• _Texto mostrado_:
Fue su primera herejía.

Aquel matrimonio había acudido a Egipto para confirmar que mucho antes de que naciera el sabio matemático heleno, los antiguos habitantes del Nilo poseían una matemática avanzada que fue copiada por los griegos primero, y por el mundo árabe después.

Pero aquél no fue su único descubrimiento. De hecho, su viaje dio un giro imprevisto cuando Rene e Isha visitaron, en la orilla opuesta al Valle de los Reyes, el templo de Luxor. Se trata de un recinto relativamente pequeño —sobre todo si lo comparamos con la grandeza del vecino templo de Karnak—, construido en tiempos de la XVIII dinastía (1550-1070 a.C.) y en el que ambos advirtieron una larga serie de anomalías arquitectónicas que decidieron investigar a fondo… ¡durante los siguientes quince años! Por ejemplo, en sus primeras visitas en 1936 se dieron cuenta de cómo, pese a la armonía de formas reinantes en el templo, éste presentaba una inexplicable desviación de su eje nada más atravesar los pilonos que dan acceso a su interior. Además, comprobaron con sorpresa que frente a la tremenda regularidad de columnas, muros y grabados, el suelo pétreo que rodeaba el sanctasanctórum era tremendamente caótico: una suerte de desordenado mosaico de losas de piedra que desentonaba con el resto del orden arquitectónico imperante. ¿Por qué?

Segunda herejía.

De inmediato dedujeron que aquellas «imperfecciones» fueron introducidas deliberadamente por los constructores del recinto, ya que por todas partes encontraron la sutil huella de la sección áurea (que se expresa matemáticamente como ½ [1 + √5]) y que desde la antigüedad ha fascinado a arquitectos y artistas empezando por la Grecia clásica, donde se utilizó para dotar de armonía y proporción a todo lo creado por sus canteros.

Se trata, por cierto, de dos términos que, aún hoy, los egiptólogos se resisten a incluir en el listado de conocimientos faraónicos por considerarlos avances muy posteriores históricamente, pero que —siempre según Schwaller— sirvieron a los antiguos egipcios para configurar un sistema religioso que integraba las matemáticas y una filosofía basada en las proporciones del cuerpo humano a la que llamó la «ciencia sagrada».

Nada es arbitrario en Luxor

Ni que decir tiene que la búsqueda de respuestas a aquellas primeras incongruencias constructivas no sólo espoleó la curiosidad del matrimonio Schwaller durante meses, sino que les abrió la puerta a un buen número de nuevas anomalías que habían pasado totalmente inadvertidas a los egiptólogos.

Tercer sacrilegio.

Hasta 1951 Rene Schwaller de Lubicz se empleó a fondo en Luxor. Descubrió que la desviación del eje del templo no correspondía a cuestiones astronómicas o a un súbito cambio en las obras debido a una subida inesperada del nivel del Nilo (ambas, hipótesis barajadas a menudo por los expertos), sino que obedecía a la existencia de tres ejes trazados desde el principio por los arquitectos del recinto, y en torno a los cuales estaban orientados todos los muros del mismo.

• _Sección de datos_:
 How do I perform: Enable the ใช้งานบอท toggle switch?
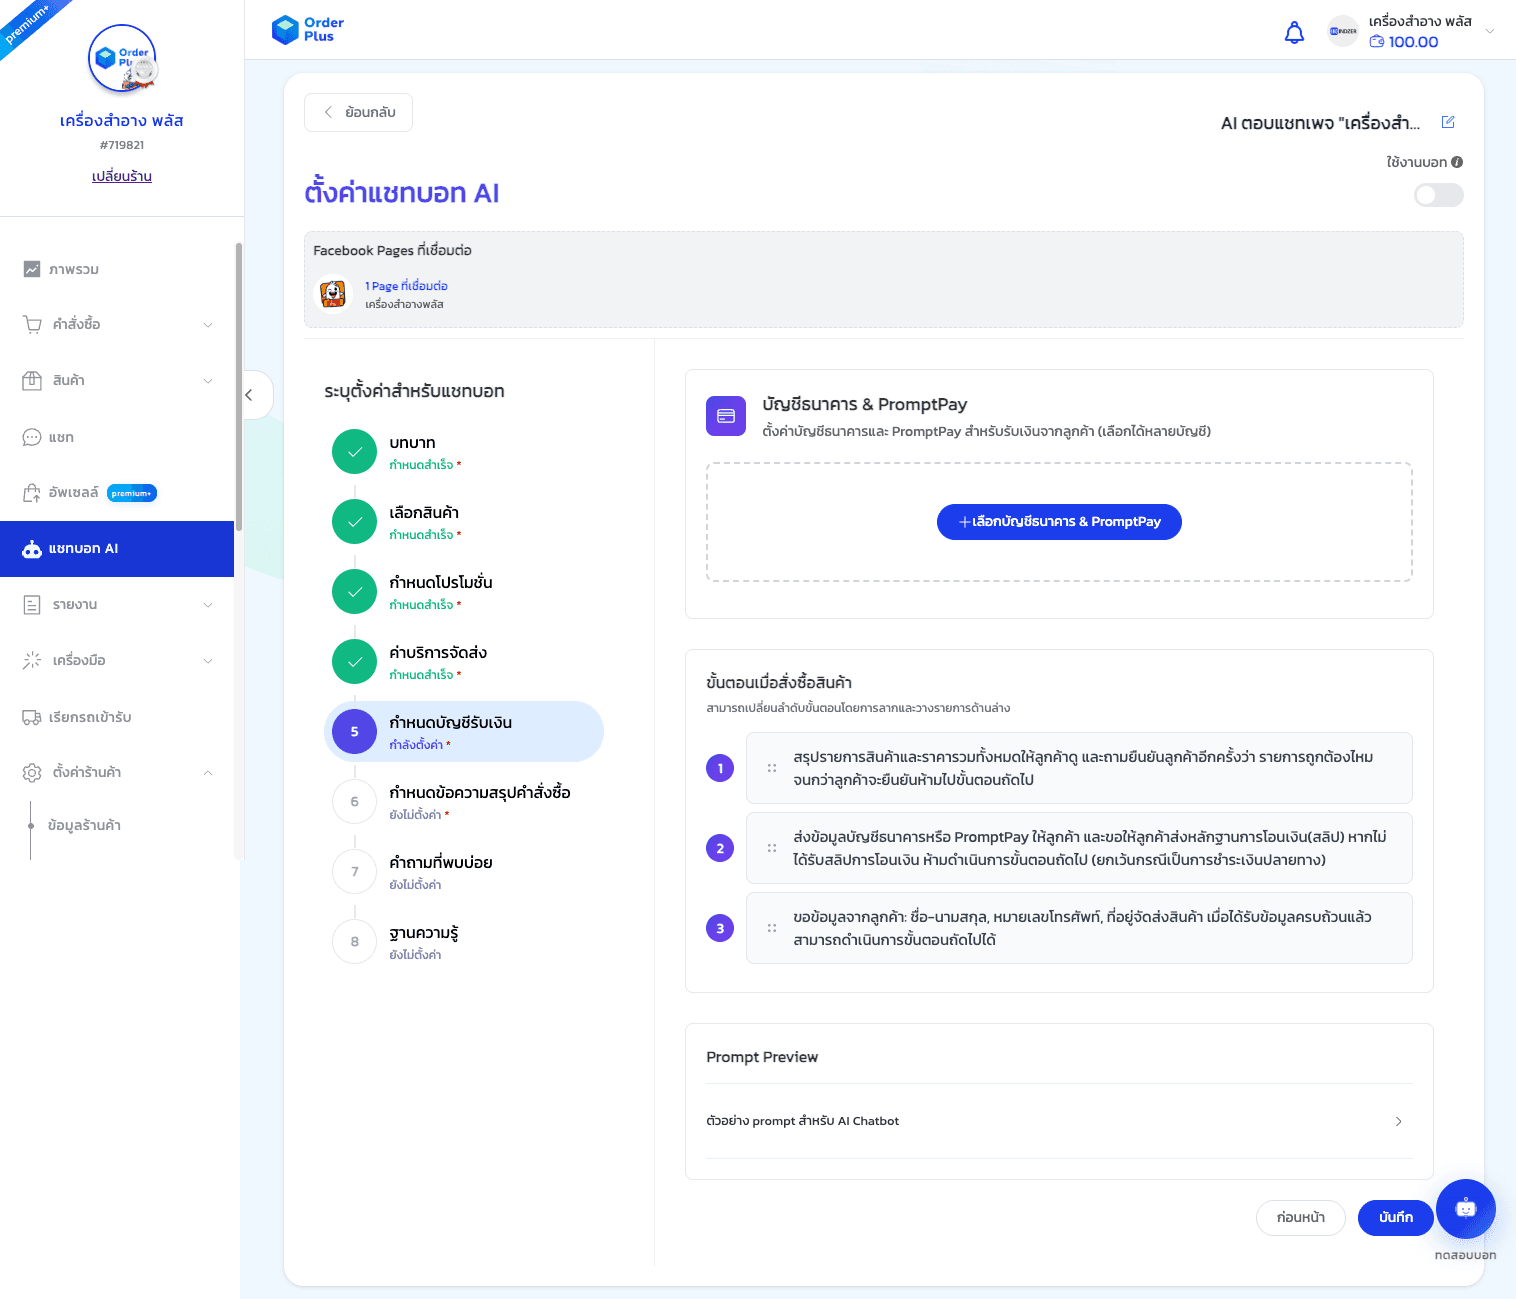click(1438, 195)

• _Desafío_: Vuelve a escribir sin cambios el fragmento del texto sobre el templo de Luxor que comienza en las palabras «De inmediato dedujeron» y termina después de «por sus canteros.». Este material procede de otra fuente.

• _Solución del problema_:
De inmediato dedujeron que aquellas «imperfecciones» fueron introducidas deliberadamente por los constructores del recinto, ya que por todas partes encontraron la sutil huella de la sección áurea (que se expresa matemáticamente como ½ [1 + √5]) y que desde la antigüedad ha fascinado a arquitectos y artistas empezando por la Grecia clásica, donde se utilizó para dotar de armonía y proporción a todo lo creado por sus canteros.